----- Document passage -----

Overview of lock-free concurrency
Anyone out there using locks for concurrency, go look
up lock-free methods. I finally read that paper on hazard
pointers for memory reclamation in lock-free systems. Wow, that
changes everything. Back to the drawing board.
Lock-free overview, as I know it so far:
- Every step of the way is patented. I've spotted patents by Sun (1999),
IBM, and Microsoft so far.
- There's a chip-supported atomic
operation, Compare And Swap (CAS). It looks like
CAS(ptr, old, new) {
if (*ptr == old) {
*ptr = new;
return TRUE;
} else return FALSE;
}
|
except it does it atomically.
- Consider inserting B into a linked list A->C. First you set
B->C. Then you do CAS(A, C, B). If you're inserting B1 and
someone else is inserting B2, one of you will go first, and the
other's CAS will see A is no longer pointing to C and fail. So you
can insert into a linked list concurrently with no locks.
- (Harris's trick) If your nodes are aligned to 4-byte boundaries,
the bottom two bits of pointers to nodes are always 0. You can mark a
pointer by setting its bottom bit, then CAS will see both the pointer
and the mark. Consider deleting B lock-free from A->B->C.

-----

_What this exercise asks:_
1. Which companies does the lock-free concurrency overview name as patent holders?
2. Can you output the part of the lock-free concurrency overview starting with "- (Harris's trick)" and going on through "lock-free from A->B->C."?

----- Supplied information -----

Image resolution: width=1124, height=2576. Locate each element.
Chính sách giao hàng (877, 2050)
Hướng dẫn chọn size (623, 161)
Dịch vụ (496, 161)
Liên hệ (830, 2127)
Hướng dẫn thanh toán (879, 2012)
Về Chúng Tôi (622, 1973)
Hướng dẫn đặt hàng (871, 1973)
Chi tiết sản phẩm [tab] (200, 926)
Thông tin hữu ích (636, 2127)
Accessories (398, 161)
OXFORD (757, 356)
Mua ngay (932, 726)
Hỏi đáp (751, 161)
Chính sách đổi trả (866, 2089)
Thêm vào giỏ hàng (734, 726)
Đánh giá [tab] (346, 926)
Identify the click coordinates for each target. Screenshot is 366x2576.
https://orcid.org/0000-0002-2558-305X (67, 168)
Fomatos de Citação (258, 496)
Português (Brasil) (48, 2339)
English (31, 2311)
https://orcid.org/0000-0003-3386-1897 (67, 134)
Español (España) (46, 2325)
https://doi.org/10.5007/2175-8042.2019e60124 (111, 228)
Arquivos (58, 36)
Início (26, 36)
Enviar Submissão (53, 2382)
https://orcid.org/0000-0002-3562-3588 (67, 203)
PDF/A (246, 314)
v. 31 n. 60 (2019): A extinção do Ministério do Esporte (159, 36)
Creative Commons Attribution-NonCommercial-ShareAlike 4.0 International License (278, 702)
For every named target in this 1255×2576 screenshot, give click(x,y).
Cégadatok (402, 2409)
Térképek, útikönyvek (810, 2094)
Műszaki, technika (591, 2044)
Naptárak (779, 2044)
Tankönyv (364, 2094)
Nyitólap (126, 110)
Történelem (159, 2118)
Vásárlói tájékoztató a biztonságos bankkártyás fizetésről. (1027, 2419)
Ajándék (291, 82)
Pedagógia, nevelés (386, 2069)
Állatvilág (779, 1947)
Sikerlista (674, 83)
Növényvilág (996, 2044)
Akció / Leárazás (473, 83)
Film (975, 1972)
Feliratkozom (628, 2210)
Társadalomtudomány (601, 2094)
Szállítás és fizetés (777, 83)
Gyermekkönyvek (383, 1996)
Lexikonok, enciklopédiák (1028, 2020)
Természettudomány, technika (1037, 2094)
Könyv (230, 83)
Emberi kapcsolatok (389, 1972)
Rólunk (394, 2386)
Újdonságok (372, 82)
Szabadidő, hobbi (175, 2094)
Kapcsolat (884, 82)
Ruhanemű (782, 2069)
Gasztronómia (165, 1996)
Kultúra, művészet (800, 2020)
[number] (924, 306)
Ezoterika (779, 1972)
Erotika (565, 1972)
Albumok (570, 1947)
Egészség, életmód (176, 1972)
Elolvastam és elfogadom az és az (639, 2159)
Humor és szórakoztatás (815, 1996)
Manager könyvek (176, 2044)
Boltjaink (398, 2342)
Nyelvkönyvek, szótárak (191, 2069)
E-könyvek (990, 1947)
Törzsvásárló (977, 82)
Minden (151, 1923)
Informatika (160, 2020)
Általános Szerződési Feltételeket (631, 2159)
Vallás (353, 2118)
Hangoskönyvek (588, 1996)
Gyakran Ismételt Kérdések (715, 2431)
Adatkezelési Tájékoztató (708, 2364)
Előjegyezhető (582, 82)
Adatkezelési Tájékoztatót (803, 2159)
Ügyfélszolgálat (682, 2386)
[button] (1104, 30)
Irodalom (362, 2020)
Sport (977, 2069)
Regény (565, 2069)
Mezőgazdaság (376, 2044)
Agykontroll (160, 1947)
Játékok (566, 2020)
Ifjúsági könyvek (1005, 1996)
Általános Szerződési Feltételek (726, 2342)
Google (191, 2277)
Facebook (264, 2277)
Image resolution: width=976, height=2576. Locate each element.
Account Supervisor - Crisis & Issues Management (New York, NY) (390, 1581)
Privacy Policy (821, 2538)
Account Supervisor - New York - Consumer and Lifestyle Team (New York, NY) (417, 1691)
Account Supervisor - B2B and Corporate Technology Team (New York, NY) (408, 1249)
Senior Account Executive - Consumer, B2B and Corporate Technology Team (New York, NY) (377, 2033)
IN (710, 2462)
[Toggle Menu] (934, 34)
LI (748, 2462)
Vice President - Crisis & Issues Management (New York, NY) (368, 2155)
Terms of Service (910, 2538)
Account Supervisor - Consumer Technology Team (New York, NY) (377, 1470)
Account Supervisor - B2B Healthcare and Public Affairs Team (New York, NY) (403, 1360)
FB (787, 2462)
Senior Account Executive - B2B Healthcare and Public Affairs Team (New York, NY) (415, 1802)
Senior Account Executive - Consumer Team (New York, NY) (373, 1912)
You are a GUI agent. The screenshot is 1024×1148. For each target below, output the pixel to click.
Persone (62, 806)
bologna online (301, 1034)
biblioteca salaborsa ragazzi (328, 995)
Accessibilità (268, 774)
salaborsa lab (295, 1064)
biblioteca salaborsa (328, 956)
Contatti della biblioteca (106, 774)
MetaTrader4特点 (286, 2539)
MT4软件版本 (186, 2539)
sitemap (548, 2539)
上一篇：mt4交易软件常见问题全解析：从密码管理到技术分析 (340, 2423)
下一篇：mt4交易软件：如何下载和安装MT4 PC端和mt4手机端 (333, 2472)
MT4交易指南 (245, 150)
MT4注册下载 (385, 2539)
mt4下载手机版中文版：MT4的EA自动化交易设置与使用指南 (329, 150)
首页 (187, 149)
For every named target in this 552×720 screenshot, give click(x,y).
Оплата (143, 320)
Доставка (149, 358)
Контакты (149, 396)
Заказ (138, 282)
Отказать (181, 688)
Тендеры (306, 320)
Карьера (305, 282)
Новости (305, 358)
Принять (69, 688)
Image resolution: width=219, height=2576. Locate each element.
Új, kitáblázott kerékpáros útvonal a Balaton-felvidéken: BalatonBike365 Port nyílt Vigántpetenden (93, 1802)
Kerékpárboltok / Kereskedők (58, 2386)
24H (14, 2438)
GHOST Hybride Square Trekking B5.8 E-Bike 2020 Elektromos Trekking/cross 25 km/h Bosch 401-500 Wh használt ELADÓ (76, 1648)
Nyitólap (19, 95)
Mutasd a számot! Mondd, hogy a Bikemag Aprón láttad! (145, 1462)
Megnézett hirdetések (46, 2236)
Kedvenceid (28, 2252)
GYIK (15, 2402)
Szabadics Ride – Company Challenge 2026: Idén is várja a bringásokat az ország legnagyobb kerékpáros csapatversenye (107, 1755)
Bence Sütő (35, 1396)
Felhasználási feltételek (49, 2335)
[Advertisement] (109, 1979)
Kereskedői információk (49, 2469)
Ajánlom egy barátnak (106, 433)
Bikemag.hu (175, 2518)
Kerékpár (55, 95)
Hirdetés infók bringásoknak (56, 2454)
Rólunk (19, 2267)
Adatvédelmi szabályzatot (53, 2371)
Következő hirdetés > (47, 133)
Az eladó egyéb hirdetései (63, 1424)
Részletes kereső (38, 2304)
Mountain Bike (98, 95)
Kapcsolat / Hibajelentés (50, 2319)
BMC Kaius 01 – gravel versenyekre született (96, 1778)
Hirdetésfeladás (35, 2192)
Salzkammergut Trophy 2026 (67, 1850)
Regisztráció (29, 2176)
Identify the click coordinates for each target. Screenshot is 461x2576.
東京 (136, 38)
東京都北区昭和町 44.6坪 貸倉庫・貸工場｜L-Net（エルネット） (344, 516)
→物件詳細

-----

_Answers to the exercise:_
1. Sun, IBM, and Microsoft

2.
- (Harris's trick) If your nodes are aligned to 4-byte boundaries,
the bottom two bits of pointers to nodes are always 0. You can mark a
pointer by setting its bottom bit, then CAS will see both the pointer
and the mark. Consider deleting B lock-free from A->B->C.